Your answer should be one number, namely how many lines in the listing below include the word "computer".

*Dataset records:*
------------------------------------------------------------------------

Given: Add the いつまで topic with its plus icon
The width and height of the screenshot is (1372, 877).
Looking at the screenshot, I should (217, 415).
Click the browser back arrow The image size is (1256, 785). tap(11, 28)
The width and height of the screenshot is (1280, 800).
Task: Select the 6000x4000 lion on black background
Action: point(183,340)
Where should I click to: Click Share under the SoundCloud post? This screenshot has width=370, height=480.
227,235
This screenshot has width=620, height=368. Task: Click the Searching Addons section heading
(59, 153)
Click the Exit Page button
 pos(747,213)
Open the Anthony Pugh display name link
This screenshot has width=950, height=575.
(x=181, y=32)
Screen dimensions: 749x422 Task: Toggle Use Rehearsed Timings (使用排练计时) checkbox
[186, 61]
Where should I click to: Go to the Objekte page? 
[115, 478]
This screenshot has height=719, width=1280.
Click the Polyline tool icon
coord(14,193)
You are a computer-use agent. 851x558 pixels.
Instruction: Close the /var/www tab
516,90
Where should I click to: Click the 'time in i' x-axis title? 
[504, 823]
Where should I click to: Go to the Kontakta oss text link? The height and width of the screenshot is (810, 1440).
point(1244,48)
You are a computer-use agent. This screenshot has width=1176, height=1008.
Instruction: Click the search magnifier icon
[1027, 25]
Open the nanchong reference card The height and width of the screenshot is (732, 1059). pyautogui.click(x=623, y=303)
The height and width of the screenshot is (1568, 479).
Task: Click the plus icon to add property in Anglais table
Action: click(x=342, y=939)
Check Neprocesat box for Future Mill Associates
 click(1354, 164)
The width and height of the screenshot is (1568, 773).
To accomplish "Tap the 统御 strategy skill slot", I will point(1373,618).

------------------------------------------------------------------------

*Exercise output:* 2